Beginning
In everyday thinking, a beginning is often imagined as a precise starting point—the first moment when something clearly exists. ISITism invites a more careful look. One of the 10 Immutable Laws of Objects states that every object has a beginning. Yet this law is paired with a crucial corollary: the exact beginning of any object is impossible to identify. What we call a beginning is never a sharp line in reality; it is a moment when awareness recognizes that something has emerged. This immediately reveals beginning as an experiential phenomenon rather than a measurable one.
This is why Beginning is an ISish concept.

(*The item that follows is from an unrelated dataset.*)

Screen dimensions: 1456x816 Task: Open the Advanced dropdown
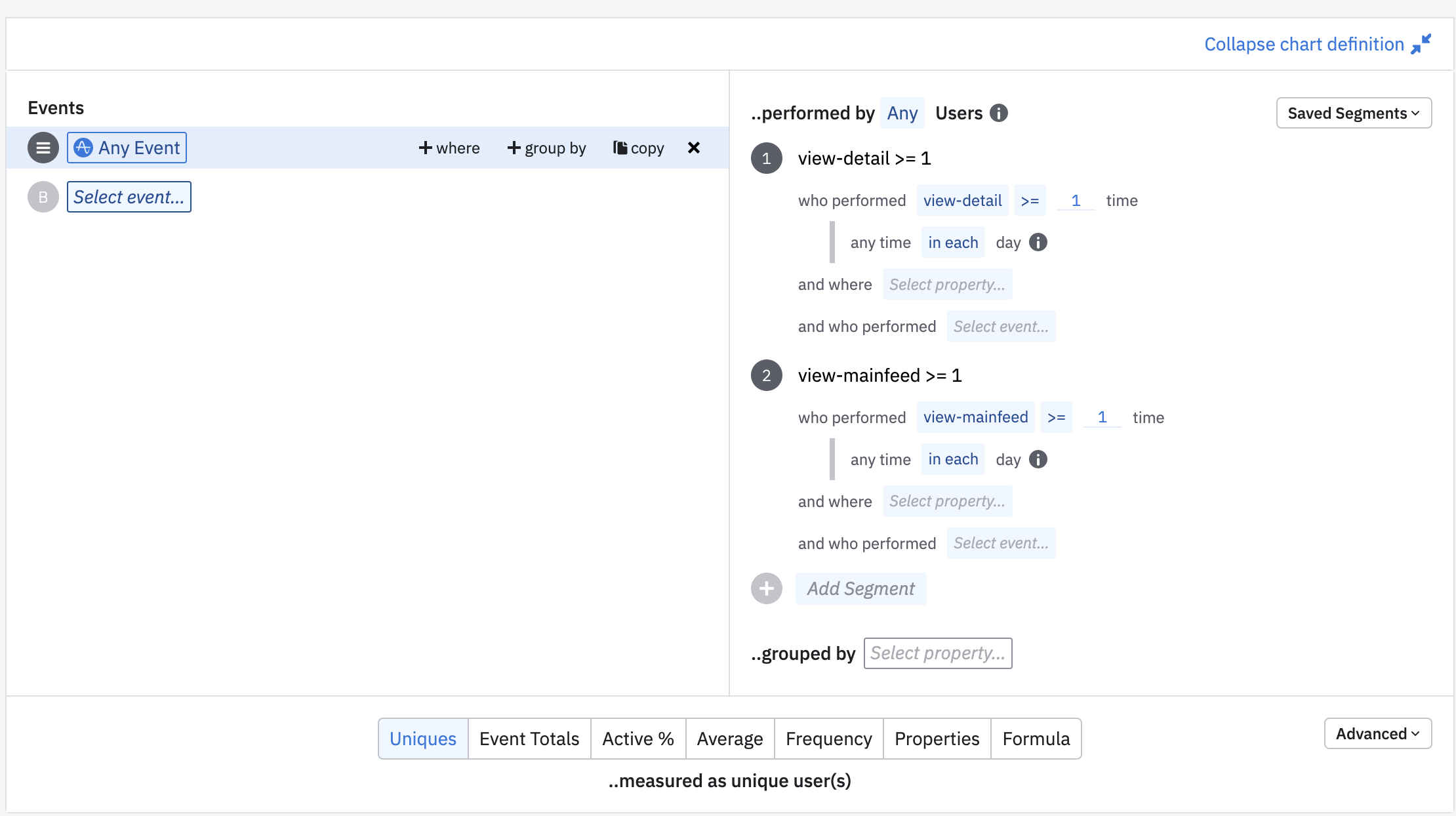(x=1377, y=733)
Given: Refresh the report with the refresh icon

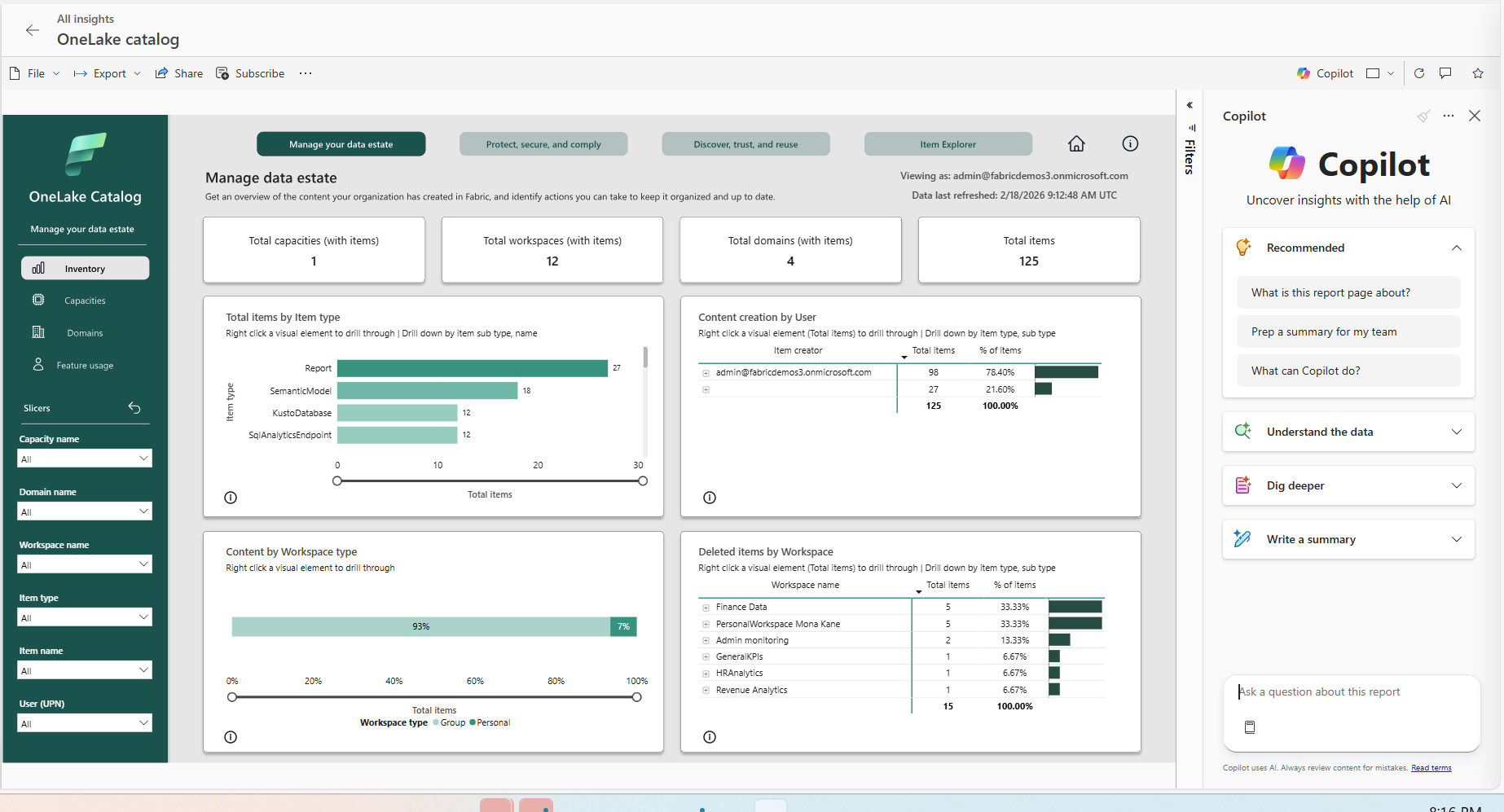Looking at the screenshot, I should [1419, 72].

Beginnings are characterized by uncertainty, ambiguity, and gradual emergence—all qualities associated with IS. A beginning is not stable, fixed, or fully defined; it is something coming into being. By contrast, Endings are ITistic. An ending is typically clear only after the fact, when form has stabilized enough for closure to be identified. We can often say when something ended with confidence, but we struggle to say exactly when it began. This asymmetry is not accidental—it reflects the deeper structure of reality itself.

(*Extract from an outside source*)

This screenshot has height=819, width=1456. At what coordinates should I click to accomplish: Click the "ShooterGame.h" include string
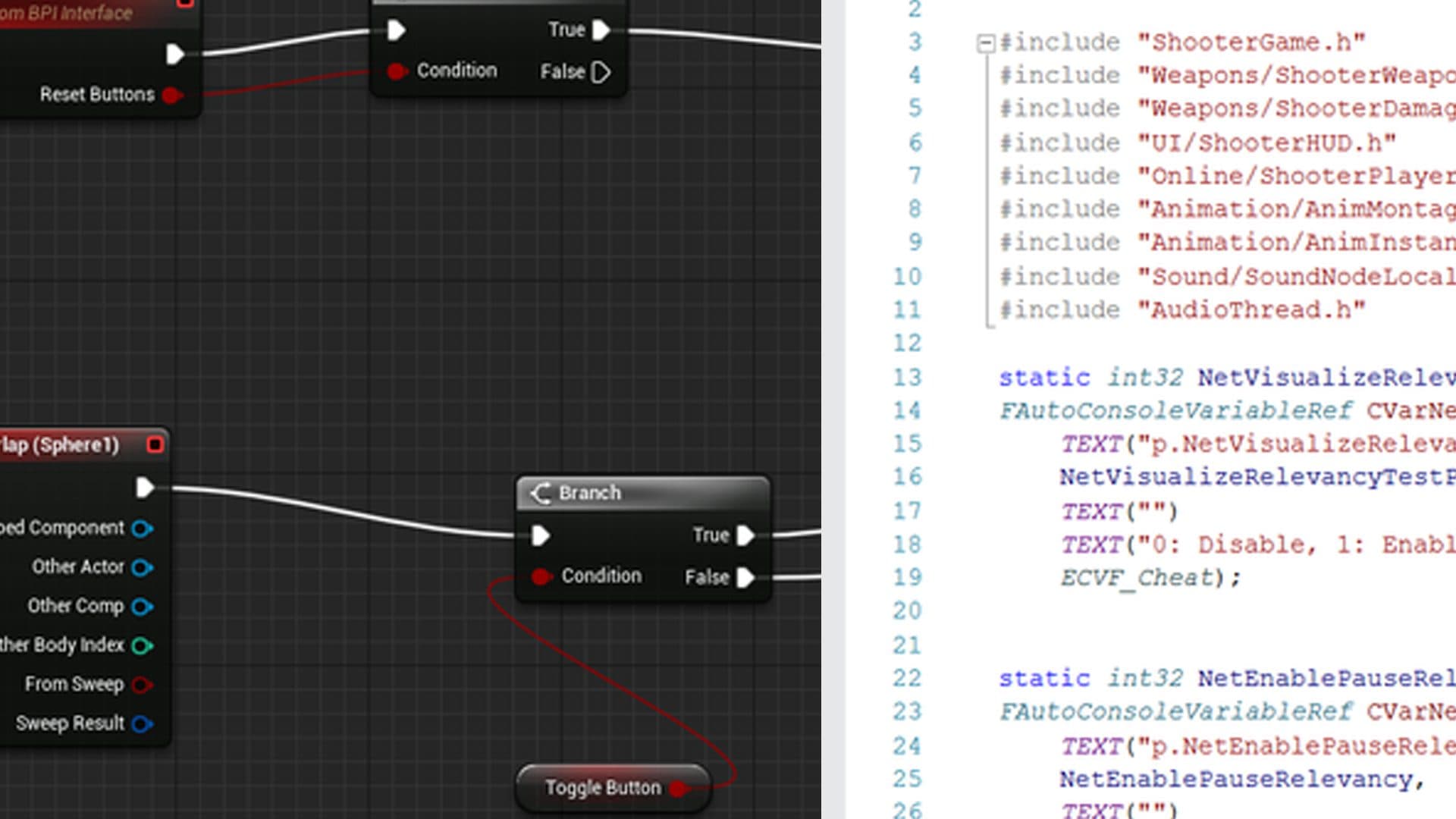1251,42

When viewed through this lens, a beginning is best understood not as an instant, but as a span of emergence. Ideas begin before they are articulated. Relationships begin before they are named. Even physical objects, when examined closely, dissolve into processes, precursors, and transitions. The Immutable Law holds—every object has a beginning—but that beginning lives in the ISish domain of becoming, not the ITistic domain of definition. The fuzziness of beginnings is not a flaw in perception; it is a signature of IS at work.

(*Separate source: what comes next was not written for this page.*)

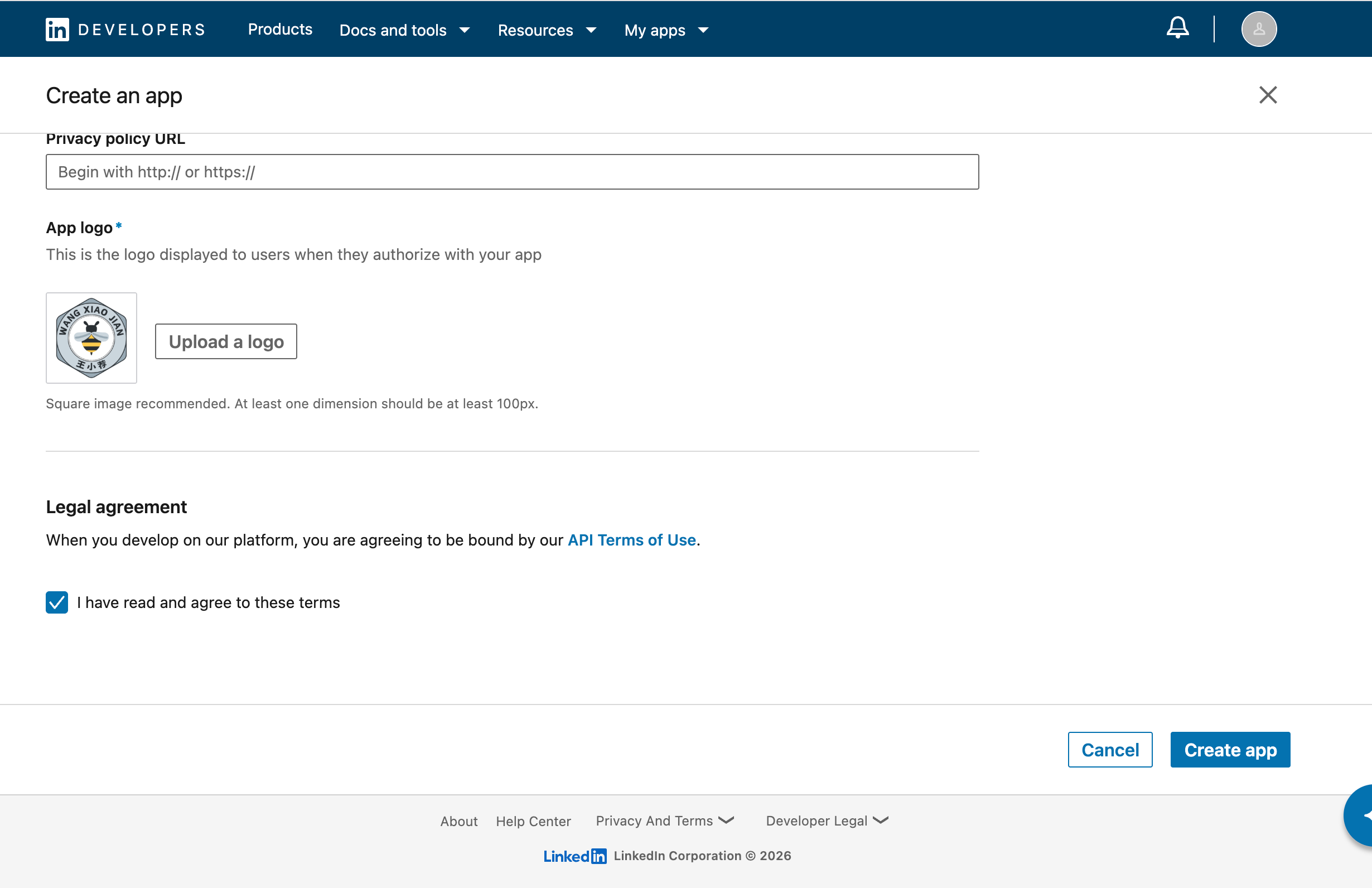Expand the Docs and tools dropdown
The width and height of the screenshot is (1372, 888).
[404, 30]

This also explains why beginnings often feel uncomfortable. ITistic orientation seeks certainty, clarity, and structure—qualities that beginnings do not yet possess. ISish orientation, on the other hand, is comfortable with motion, openness, and partial visibility. When beginnings are approached ITistically, they generate anxiety and hesitation. When approached ISishly, they invite curiosity, creativity, and participation. The difference lies not in the situation, but in the mode of engagement.
By understanding beginning in this way, ISITism uses a familiar human experience to quietly illuminate the distinction between IS and IT. Beginning teaches us what IS feels like from the inside: emergent, indeterminate, and alive. Rather than waiting for perfect clarity before acting, ISITism invites us to recognize that clarity is an ITistic achievement that comes later. Beginnings are always already underway—and awareness is often the last thing to arrive.